А что случится, если какая-нибудь вариация приобретёт силу неодолимой страсти? Захватит душу человека целиком? И потом вдруг пересечётся с другой вариацией, столь же напряжённой и неодолимой? То есть соединит дугой влюблённости двух людей абсолютао несовместимых по свойствам доставшегося им дара любви? Тема казалась такой эмоционально насыщенной и сюжетно непредсказуемой, что требовала для своего освещения романа страниц на триста — не меньше.

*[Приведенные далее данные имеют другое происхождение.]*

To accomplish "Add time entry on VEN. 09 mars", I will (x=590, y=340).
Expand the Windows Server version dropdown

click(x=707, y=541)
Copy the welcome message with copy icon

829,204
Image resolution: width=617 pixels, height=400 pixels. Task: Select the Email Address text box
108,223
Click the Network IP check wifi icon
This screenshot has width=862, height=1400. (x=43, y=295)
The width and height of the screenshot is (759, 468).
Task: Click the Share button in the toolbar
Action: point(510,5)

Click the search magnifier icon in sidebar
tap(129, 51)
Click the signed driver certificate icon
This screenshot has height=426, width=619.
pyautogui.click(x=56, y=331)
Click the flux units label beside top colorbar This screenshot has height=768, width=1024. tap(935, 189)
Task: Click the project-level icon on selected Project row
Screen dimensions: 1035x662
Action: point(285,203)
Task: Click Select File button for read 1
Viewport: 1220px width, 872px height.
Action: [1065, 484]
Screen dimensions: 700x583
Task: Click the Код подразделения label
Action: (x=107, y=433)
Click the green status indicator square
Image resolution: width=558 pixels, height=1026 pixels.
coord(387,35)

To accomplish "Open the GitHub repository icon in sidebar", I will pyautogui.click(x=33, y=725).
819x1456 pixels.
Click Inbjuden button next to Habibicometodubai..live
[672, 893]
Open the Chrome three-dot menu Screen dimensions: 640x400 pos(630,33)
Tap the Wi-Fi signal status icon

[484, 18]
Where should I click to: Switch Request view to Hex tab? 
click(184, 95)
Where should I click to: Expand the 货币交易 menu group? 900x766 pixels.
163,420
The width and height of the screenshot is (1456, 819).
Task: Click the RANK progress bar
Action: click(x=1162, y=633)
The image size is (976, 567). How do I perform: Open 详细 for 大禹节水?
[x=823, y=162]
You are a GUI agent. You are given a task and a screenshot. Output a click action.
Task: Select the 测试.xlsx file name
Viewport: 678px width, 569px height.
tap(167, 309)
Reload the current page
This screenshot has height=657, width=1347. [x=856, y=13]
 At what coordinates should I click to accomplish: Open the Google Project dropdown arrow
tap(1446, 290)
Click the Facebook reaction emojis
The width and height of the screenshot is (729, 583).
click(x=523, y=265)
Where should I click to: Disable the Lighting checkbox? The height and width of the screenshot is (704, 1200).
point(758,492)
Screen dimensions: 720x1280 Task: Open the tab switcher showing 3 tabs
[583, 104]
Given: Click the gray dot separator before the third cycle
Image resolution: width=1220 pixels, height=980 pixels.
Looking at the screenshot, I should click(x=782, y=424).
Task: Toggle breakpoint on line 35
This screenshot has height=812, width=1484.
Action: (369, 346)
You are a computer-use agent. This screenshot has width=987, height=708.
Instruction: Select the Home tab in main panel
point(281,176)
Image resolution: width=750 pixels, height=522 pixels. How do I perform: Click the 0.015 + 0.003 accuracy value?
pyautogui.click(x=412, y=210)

NB: Клятва верности, даваемая у алтаря, есть по сути клятва не влюбляться больше никогда в жизни. Уместен не свадебный, а похоронный марш.

Любовь и влюбленность

Замысел нового романа — это кипение переживаний по поводу своей жизни, чужих судеб, людских страданий, надежд, отчаяния. Кипение это происходит в виде таких эмоциональных импульсов, маленьких вихрей, похожих на те бродячие смерчи, которые иногда доводится видеть в грозовую погоду над морем или над широкой степью. Они движутся в твоей памяти, в твоей душе, часто не подчиняясь твоей воле. Ты всматриваешься в них, пытаешься как-то подталкивать их. И вдруг замечаешь, что вот эти вихри сгустились и вот-вот готовы перерасти в настоящую бурю. Или, наоборот, превратиться в цветущие деревья и образовать прекрасную аллею, сад, рощу.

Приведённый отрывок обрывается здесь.